Trecho para leitura -
.....
O regime especial de aposentadoria rural tem sido um dos principais caminhos para a conquista da autonomia econômica pelas mulheres. Mas está sob constante ameaça, alvo do ataque de setores liberais, enquanto o movimento defende a ampliação de tal regime para setor urbano.
Na perspectiva do feminismo, a desproteção social enfrentada pelas mulheres decorre de três fatores principais: (a) as tarefas de cuidados familiares e domésticas - colocada nas costas das mulheres pela divisão sexual do trabalho - não são reconhecidas como trabalho, (b) a dupla jornada vivida pelas mulheres não é tomada como questão social para as políticas públicas e (c) a maior exploração sobre o trabalho das mulheres no mercado de trabalho não é percebida como um problema de injustiça social. Assim, seguem as mulheres, com menores salários, contratadas para ocupações mais precárias e menos valorizadas socialmente, submetidas a menor ou nenhuma proteção trabalhista.
Das mulheres brasileiras que integram a População Economicamente Ativa (PEA), 51,4% não possuem renda mensal regular. A maior parte da mão-de-obra feminina está ocupada no mercado informal ou em empregos precários (Plataforma Feminista Feminista, Brasília, junho de 2002). A taxa de desemprego feminino é cinco pontos percentuais mais elevada que as encontradas entre os homens (Schwarzer e Silva).
.....
Enunciado -
Transcreva, do trecho sobre a aposentadoria rural e as mulheres, a passagem que vai de "Das mulheres brasileiras" até "(Schwarzer e Silva).".

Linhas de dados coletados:
.....
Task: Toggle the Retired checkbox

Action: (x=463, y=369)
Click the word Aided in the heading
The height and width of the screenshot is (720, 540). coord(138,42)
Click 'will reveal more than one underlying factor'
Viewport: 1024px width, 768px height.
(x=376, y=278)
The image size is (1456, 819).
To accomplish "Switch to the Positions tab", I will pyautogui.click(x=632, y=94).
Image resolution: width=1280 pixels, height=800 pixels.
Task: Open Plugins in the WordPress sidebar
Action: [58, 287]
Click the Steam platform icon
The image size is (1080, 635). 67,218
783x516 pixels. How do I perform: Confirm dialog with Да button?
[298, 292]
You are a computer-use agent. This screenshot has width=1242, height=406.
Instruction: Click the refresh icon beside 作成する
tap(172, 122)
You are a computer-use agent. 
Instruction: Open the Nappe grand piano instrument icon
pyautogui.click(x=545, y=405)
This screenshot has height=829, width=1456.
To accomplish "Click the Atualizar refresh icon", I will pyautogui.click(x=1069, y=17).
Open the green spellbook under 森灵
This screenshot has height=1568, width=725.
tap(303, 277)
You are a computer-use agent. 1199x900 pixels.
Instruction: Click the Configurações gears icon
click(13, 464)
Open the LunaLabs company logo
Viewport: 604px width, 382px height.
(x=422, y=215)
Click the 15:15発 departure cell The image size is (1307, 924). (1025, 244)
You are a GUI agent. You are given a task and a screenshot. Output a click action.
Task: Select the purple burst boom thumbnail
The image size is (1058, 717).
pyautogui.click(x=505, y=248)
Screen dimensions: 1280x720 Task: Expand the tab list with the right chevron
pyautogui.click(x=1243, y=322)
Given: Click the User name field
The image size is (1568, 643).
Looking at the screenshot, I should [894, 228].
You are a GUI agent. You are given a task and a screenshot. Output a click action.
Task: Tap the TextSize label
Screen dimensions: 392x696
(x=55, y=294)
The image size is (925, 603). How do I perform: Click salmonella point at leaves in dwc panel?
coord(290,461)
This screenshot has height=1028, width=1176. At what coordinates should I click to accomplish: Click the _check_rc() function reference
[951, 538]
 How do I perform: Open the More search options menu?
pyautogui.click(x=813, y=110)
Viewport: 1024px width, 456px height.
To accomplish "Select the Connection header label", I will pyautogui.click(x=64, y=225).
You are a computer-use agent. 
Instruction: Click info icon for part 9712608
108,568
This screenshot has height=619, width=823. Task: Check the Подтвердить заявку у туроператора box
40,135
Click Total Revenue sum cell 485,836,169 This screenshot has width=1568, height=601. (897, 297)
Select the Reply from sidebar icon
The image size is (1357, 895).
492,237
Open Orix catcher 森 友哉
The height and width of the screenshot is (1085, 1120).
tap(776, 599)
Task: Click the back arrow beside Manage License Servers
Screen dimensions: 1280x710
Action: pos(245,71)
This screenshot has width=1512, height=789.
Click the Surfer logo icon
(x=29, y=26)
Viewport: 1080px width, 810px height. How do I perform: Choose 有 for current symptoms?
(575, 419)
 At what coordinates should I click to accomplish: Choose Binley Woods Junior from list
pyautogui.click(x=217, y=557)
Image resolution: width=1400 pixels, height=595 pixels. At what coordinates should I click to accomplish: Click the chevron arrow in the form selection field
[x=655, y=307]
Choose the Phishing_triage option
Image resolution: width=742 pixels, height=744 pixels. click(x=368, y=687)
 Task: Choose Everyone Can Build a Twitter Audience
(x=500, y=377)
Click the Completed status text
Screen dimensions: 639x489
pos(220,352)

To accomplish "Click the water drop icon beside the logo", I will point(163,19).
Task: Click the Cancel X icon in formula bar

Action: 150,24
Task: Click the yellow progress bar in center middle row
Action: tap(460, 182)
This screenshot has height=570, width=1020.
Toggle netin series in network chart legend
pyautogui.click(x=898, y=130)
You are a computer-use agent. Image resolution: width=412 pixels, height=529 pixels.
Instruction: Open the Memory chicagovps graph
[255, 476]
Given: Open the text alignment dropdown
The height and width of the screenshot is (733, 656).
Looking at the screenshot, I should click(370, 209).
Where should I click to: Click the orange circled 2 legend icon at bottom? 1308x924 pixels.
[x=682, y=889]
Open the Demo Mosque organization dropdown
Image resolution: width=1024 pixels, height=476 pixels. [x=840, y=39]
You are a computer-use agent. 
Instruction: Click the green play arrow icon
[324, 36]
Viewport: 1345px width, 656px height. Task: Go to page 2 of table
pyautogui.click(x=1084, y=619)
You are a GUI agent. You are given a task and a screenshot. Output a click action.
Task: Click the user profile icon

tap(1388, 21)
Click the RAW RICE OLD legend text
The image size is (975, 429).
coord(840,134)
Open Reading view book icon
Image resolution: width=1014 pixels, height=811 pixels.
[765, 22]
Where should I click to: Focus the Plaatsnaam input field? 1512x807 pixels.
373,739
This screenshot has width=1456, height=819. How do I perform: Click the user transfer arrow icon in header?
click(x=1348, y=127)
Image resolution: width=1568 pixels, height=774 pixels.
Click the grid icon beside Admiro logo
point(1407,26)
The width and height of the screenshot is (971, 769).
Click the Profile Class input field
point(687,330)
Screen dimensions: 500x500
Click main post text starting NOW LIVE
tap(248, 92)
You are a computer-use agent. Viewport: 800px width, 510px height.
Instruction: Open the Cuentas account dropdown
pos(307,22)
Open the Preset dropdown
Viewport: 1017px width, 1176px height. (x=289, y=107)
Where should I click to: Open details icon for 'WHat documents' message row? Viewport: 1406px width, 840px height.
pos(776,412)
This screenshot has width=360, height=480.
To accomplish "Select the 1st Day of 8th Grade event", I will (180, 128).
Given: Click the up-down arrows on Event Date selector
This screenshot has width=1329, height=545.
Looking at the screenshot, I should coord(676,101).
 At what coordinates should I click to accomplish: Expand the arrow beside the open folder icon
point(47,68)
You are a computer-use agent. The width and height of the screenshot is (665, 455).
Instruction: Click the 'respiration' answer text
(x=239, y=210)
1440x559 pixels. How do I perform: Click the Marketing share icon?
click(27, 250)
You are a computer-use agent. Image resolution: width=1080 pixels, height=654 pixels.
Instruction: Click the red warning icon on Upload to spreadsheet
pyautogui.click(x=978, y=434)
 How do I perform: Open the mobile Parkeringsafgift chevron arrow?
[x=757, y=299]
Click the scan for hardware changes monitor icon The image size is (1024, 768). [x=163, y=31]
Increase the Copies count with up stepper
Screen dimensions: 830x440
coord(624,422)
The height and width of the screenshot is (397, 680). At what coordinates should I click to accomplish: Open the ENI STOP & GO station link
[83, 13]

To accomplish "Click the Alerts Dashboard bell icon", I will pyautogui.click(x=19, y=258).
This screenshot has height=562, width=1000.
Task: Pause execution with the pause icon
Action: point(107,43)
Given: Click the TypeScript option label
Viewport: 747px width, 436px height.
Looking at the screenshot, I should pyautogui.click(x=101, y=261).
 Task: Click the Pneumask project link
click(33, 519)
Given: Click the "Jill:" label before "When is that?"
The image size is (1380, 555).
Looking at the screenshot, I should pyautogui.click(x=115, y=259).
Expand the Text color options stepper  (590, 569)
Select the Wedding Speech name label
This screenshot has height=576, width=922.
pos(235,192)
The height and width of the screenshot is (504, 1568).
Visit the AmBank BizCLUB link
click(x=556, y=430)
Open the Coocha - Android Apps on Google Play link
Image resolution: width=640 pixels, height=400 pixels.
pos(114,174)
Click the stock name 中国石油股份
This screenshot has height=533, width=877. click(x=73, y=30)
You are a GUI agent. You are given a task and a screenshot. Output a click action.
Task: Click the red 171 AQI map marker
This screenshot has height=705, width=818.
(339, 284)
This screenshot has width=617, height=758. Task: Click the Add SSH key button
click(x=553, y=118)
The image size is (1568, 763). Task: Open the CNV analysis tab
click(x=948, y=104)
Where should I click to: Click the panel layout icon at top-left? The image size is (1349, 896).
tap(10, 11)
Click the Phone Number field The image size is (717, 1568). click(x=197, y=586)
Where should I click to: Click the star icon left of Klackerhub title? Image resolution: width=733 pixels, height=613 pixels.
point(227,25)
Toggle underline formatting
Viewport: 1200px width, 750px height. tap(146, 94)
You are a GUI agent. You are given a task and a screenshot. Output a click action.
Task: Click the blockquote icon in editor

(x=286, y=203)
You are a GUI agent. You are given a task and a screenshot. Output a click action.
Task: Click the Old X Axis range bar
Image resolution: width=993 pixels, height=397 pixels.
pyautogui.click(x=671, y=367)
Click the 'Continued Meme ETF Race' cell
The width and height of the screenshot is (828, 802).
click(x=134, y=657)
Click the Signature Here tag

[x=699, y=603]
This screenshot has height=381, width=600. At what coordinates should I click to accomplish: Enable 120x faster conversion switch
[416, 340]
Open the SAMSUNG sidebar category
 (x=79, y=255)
.....
Questão resolvida -
Das mulheres brasileiras que integram a População Economicamente Ativa (PEA), 51,4% não possuem renda mensal regular. A maior parte da mão-de-obra feminina está ocupada no mercado informal ou em empregos precários (Plataforma Feminista Feminista, Brasília, junho de 2002). A taxa de desemprego feminino é cinco pontos percentuais mais elevada que as encontradas entre os homens (Schwarzer e Silva).